Family food at COP30

This week, Carbon Brief’s food, land and nature reporter, Yanine Quiroz, covers an initiative to serve food from the rainforest at the upcoming COP30 in November in Belém, Brazil.

Quiroz attended a press trip to Belém in September, organised by the Nature Conservancy Brazil, the Climate and Society Institute and Nature4Climate.

On the table sit bowls of cocoa, açaí, jatobá, chicory, Vitória-régia jelly and other foods typical of the Brazilian Amazon.

An exhibition of food products from the Brazilian Amazon at the Santa Chicória restaurant in Belém. Credit: Yanine Quiroz
An exhibition of food products from the Brazilian Amazon at the Santa Chicória restaurant in Belém. Credit: Yanine Quiroz

These foods are just a handful of the many grown in Pará by family farmers, quilombola communities, women and young people, who make up the Bragantina Network.

This network, supported by the civil-society organisation Regenera Institute and philanthropic organisation Climate and Society Institute (iCS), has pushed for a commitment from Brazil that 30% of the food served at COP30 will be sourced from family farming, agroecology and Indigenous peoples.

That would inject at least $3.3m Brazilian reals (£463,000) into family farming in Pará, according to Mauricio Alcântara, co-founder of Regenera Institute. He told Carbon Brief:

“I think this is a great achievement for family farmers.”

Alcântara said that at climate COPs, food is often “very poor and disconnected from the local culture”. The Belém summit aims to showcase the great crop diversity of Brazil’s Amazon and the sustainable practices supported by the federal government, he added.

A history of resistance

A 2024 report from Escholas Institute found that 80% of the food that reaches Belém comes from other states in Brazil, even though Pará is located in the “most biodiverse biome in the world”, Alcântara said.

That is why the Bragantina Network helps agroecological producers in Pará gain access to markets through promoting public policies. One such example is the National School Feeding Programme, which feeds 45 million children on a daily basis, Pedro Zanetti, a specialist in land-use transition, food systems and bioeconomy at iCS, told the press.

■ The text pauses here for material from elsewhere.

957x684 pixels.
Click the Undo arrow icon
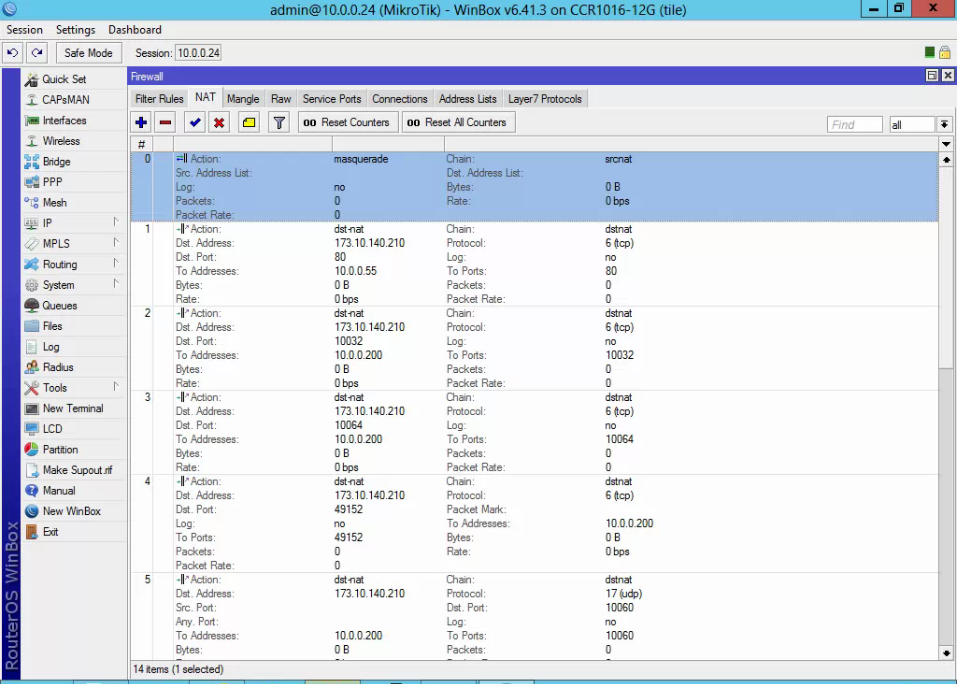pos(13,53)
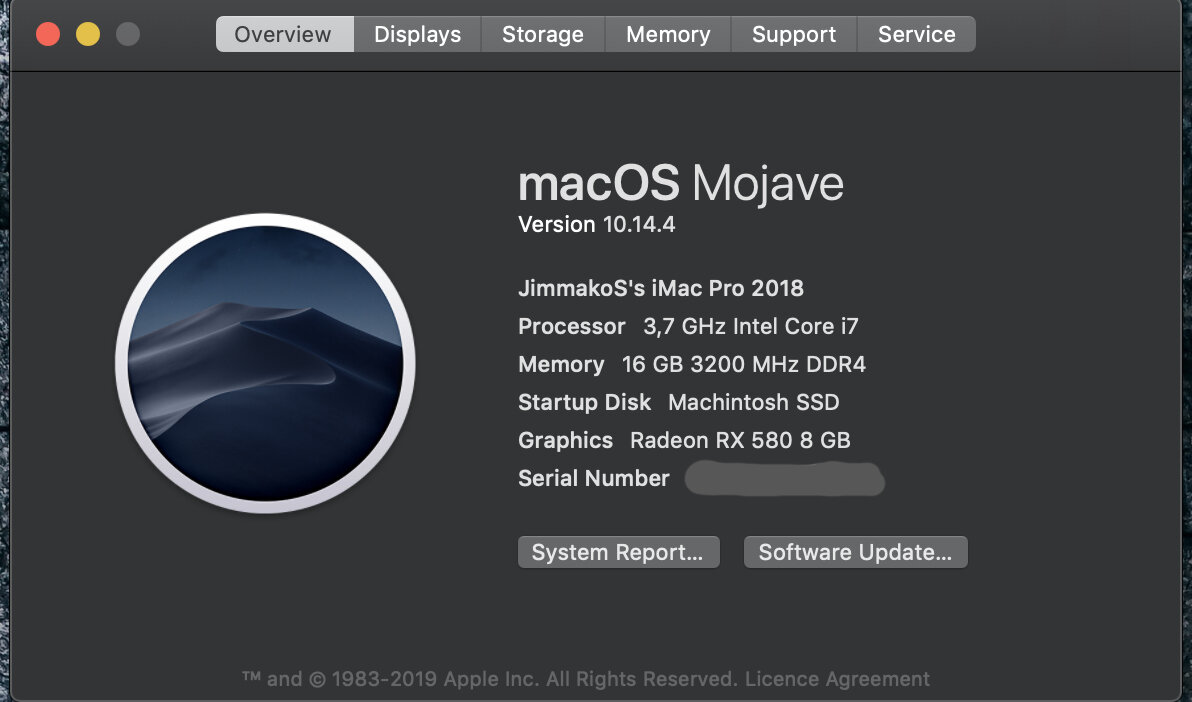Click the macOS Mojave title

(681, 183)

Family farmers Maria Lucia Reis, Vincenzino Ghirardi, Nazaré Ghirardi and Maria do Socorro Reis showing Brazilian Amazon fruits at the headquarters of the Bragantina Network in Belém. Credit: Yanine Quiroz
Family farmers Maria Lucia Reis, Vincenzino Ghirardi, Nazaré Ghirardi and Maria do Socorro Reis showing Brazilian Amazon fruits at the headquarters of the Bragantina Network in Belém. Credit: Yanine Quiroz

The Bragantina Network emerged in the 1990s as a movement aimed at rescuing native Amazonian seeds and products, such as cassava and manioc, that had largely disappeared from agricultural practices and diets, Maria de Nazaré Ghirardi, a family farmer and technical advisor for the Bragantina Network, said.

In Pará, there are 80 cooperatives that employ 8,000 families of farmers, according to a mapping analysis done by Regenera Institute, Frontiers of Development Institute and iCS.

Alcântara told the press:

“When we talk about the COP, in addition to generating income for many producers, it is also about showing that this food has a history. A history of climate action, community resilience, women’s empowerment and traditional communities.”

He also said that after COP30, the Bragantina Network will seek the building of public infrastructure to store the foods produced by family farms to supply the metropolitan region of Pará through public policies and the private market.

Watch, read, listen

‘GOLD RUSH’: A Mongabay video looked at the impact of gold mining on local communities, water quality and forests in the Republic of the Congo.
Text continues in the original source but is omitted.